Additionally, “[w]hen the defendant is a corporation, ‘[a]n award of punitive damages against a corporation ... must rest on the malice of the corporation's employees. But the law does not impute every employee's malice to the corporation.’ [Citation.] Instead, the oppression, fraud, or malice must be perpetrated, authorized, or knowingly ratified by an officer, director, or managing agent of the corporation. (Civ.Code, § 3294, subd. (b).)” (Wilson v. S. California Edison Co. (2015) 234 Cal. App. 4th 123, 164.)
Here, considering the allegations discussed in the demurrer, Plaintiff has alleged facts of malice, oppression or fraud, that if true and proven at trial, could amount to an award of punitive damages. The court therefore declines to strike the allegations at this time.
Accordingly, Defendant’s Motion to Strike punitive damages is DENIED.
2. Release
In the FAC, Plaintiff alleges that “Defendants failed to provide Plaintiff with a full and ample opportunity to consider the agreement and failed to extend revocation rights to Plaintiff.” (FAC ¶ 32.)

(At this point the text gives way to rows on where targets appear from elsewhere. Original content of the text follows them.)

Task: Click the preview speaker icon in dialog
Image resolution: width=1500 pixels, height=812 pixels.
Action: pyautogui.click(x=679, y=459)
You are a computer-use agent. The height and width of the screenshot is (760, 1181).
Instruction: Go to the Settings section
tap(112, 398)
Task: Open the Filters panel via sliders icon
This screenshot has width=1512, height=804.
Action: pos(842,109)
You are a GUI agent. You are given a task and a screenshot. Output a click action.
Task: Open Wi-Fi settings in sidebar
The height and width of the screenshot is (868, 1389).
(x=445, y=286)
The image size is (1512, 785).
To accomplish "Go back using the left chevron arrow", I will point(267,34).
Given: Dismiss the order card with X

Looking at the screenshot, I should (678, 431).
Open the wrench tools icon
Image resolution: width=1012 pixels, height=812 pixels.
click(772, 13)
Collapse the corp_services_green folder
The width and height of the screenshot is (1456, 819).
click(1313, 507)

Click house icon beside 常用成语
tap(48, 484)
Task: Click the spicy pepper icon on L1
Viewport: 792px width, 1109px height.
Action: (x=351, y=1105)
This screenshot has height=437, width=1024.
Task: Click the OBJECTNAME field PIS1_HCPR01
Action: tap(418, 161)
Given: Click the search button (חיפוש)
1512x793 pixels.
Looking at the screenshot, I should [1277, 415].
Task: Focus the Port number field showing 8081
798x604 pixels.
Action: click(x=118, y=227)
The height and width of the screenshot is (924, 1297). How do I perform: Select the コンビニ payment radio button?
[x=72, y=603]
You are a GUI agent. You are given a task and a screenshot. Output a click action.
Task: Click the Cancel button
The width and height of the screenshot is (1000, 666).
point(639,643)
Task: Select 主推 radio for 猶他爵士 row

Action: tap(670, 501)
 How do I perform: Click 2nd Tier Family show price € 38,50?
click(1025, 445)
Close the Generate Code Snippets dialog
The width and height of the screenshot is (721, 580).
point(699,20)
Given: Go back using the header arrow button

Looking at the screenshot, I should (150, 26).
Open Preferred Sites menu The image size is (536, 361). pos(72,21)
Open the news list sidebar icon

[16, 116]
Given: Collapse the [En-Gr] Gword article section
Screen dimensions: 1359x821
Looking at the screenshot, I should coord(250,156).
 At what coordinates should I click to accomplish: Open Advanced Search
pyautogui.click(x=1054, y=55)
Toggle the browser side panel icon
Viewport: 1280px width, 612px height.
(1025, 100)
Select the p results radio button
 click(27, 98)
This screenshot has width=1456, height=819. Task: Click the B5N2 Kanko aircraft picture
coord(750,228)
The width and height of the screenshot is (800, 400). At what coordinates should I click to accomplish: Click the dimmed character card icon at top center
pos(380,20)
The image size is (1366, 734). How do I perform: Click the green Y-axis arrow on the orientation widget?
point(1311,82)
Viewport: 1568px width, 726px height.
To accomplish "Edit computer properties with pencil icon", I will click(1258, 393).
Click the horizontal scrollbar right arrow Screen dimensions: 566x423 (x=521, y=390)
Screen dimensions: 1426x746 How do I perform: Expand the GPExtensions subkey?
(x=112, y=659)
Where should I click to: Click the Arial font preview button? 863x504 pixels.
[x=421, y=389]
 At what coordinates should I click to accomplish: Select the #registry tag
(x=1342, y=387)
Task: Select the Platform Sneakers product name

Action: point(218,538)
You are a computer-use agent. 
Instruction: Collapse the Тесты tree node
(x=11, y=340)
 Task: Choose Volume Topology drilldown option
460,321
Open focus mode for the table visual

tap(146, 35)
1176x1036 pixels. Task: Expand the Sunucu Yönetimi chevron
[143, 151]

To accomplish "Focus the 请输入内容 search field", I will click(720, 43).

Defendants contend this allegation is irrelevant because a revocation is not required. Plaintiff does not address this point in her opposition, thereby conceding it.
Accordingly, Defendants’ Motion to Strike paragraph 32 of the FAC is GRANTED without leave to amend.
IT IS SO ORDERED.
Dated: August 13, 2024 ___________________________________
Randolph M. Hammock
Judge of the Superior Court
Any party may submit on the tentative ruling by contacting the courtroom via email at Smcdept49@lacourt.org by no later than 4:00 p.m. the day before the hearing. All interested parties must be copied on the email. It should be noted that if you submit on a tentative ruling the court will still conduct a hearing if any party appears. By submitting on the tentative you have, in essence, waived your right to be present at the hearing, and you should be aware that the court may not adopt the tentative, and may issue an order which modifies the tentative ruling in whole or in part.